The U.S. hasn't collapsed yet but I've never advocated the spending that we do. We can agree somewhat on that. If the deficit limit is around 30% or so with no ponzi scheme, it can't be harmful.

Ok, so now you're trying to tell me you don't want ponzi schemes and yet you're supporting the biggest ponzi scheme of all time, the Federal Reserve system?
 
I just want to respond to the discussion about the government reported inflation rate. It's based on a government calculated CPI (Consumer Price Index), and the products and services that are included in the CPI change every month based on whatever will make the numbers look good. For example, gasoline and health care costs are NOT included, in addition to other "volatile" products that get swapped in and out of the CPI on a monthly basis.

Think about it. The government stands to benefit the most from positive economic figures, and the government controls how those figures are calculated. By manipulating what gets included in the CPI the government can under-report inflation, and over-report production. Here's an exellent article that explains how this is done. Check out Table 2, in particular:

http://www.mises.org/story/2302

The government also uses a technique called "hedonics" to factor in improved performance in automobiles and computers. They also use "substitution" to try to predict what a consumer might do when faced with higher prices. The bottom line is, these adjustments just allow them to manipulate the true economic statistics, and are based on nothing more than some statistician's whim.
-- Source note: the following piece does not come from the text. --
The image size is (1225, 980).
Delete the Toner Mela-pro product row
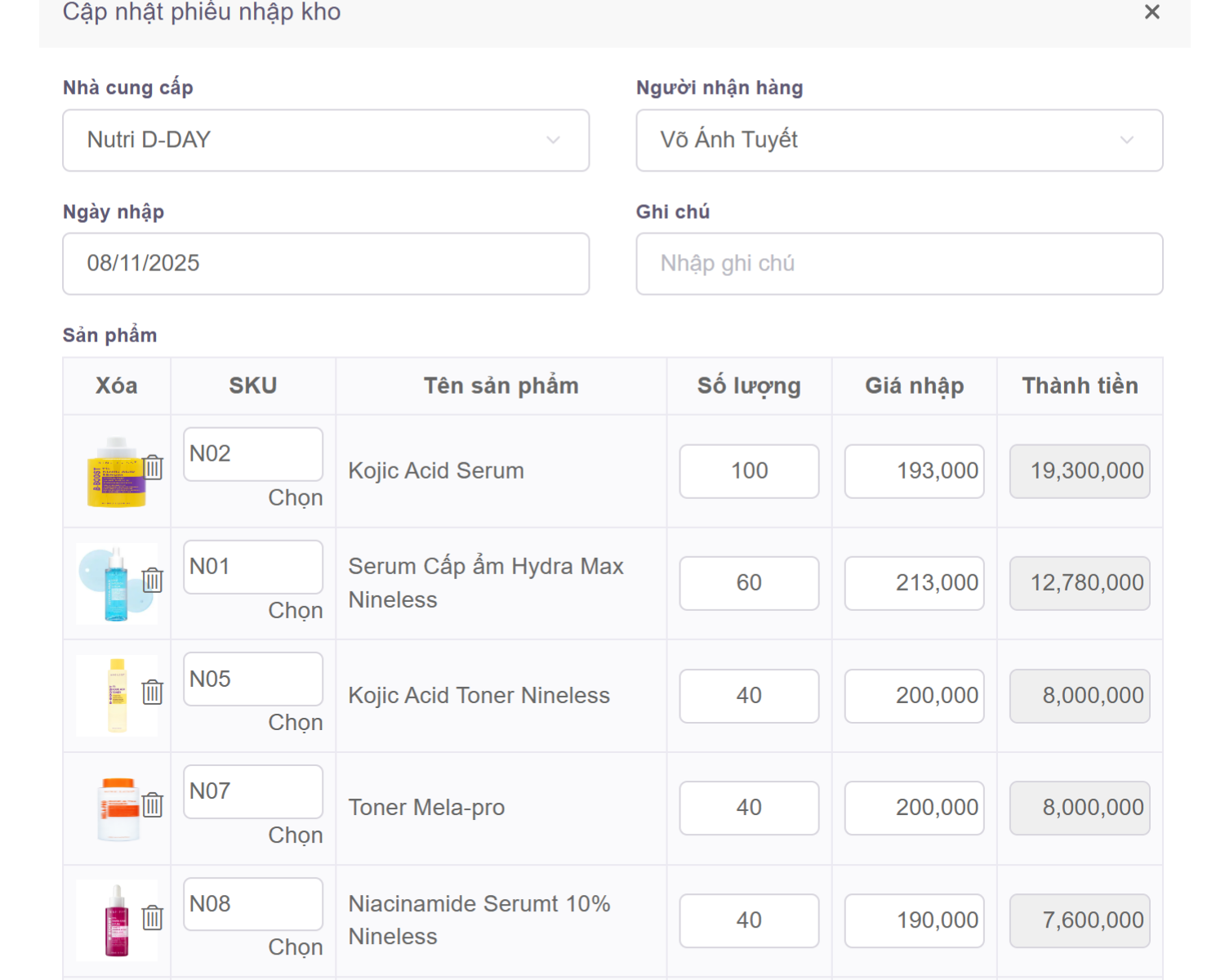153,805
Here are two articles that discuss hedonics and substition as they relate to the government's bogus inflation statistics.

http://moneycentral.msn.com/content/P72746.asp
http://moneycentral.msn.com/content/P73981.asp

Lastly, check this out, straight from the BLS (Bureau of Labor Statistics). Here's an example of how they use "substition". In effect, they can simply substitute out the goods that show large price increases until the final numbers look they way the government wants them to.
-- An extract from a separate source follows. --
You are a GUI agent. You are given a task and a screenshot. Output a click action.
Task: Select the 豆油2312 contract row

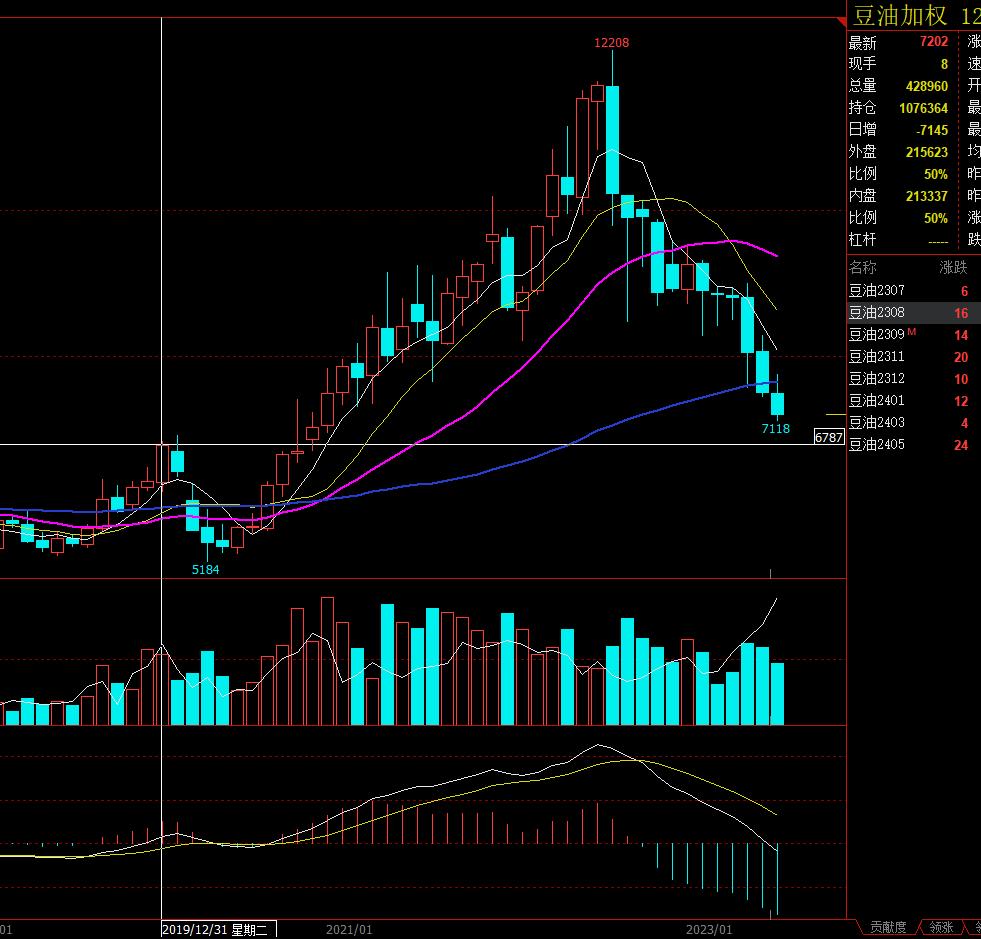click(877, 379)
Substitution can take several forms corresponding to the types of item- and outlet-specific prices used to construct the basic indexes. . . . Thus, in response to an increase in the price charged by a store for a certain brand of ice cream, a consumer could respond by:

Redistributing purchases:
To another brand of ice cream whose price had not risen.

To a larger package of ice cream with a smaller price per ounce.
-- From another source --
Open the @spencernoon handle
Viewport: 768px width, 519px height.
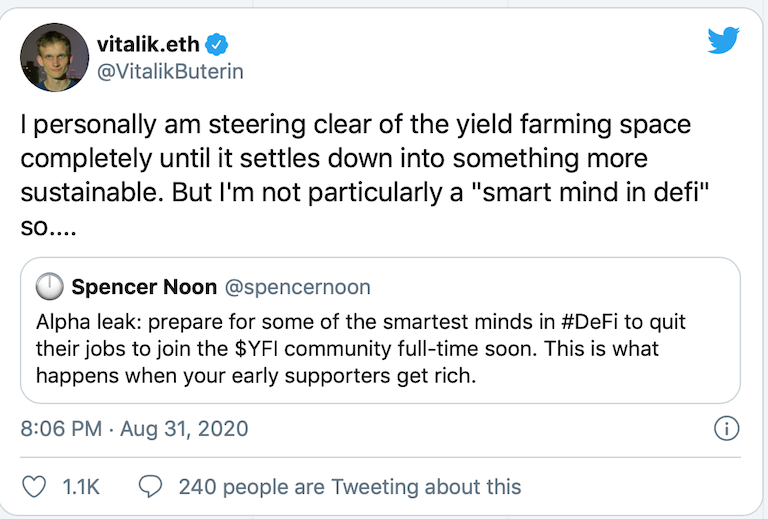[299, 288]

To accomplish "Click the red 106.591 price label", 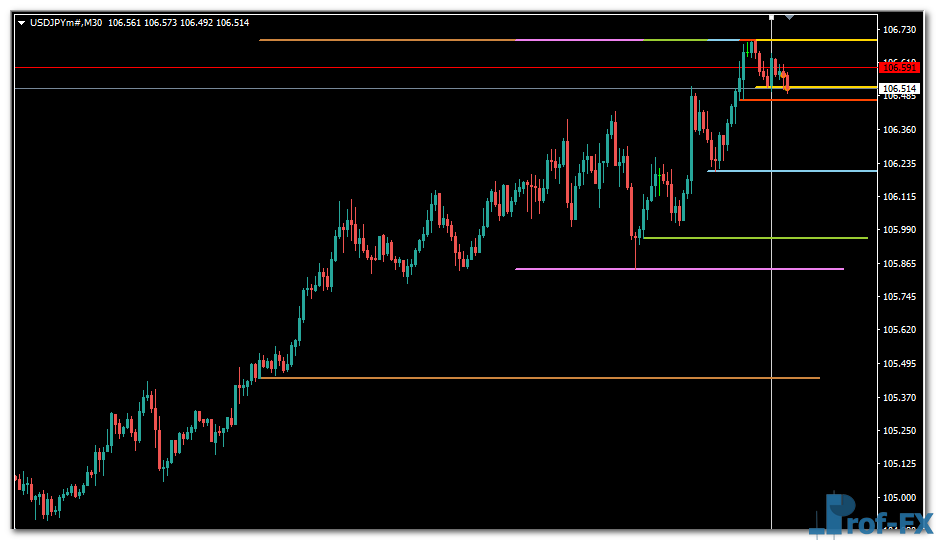I will [x=899, y=67].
To ice cream at a different store where ice cream is on sale.

To a brand of frozen yogurt.

The consumer also could respond by postponing the ice cream purchase until a later date.

Finally, the consumer could substitute from the ice cream brand to a specific alternative dessert item, such as cupcakes or apples, which is another CPI category.

This latter form of substitution, although across CPI categories, would still have the effect of reducing the quantity consumed of the higher-priced ice cream brand relative to the quantities of other items within the ice cream stratum. . . . In the same way, the use of the geometric mean formula within categories does not address the issue of whether consumers can, or do, respond to a general increase in the price of ice cream products by, for example, forgoing dessert.
-- Quotes are from a BLS document, "Incorporating a geometric mean formula into the CPI." The emphasis is mine.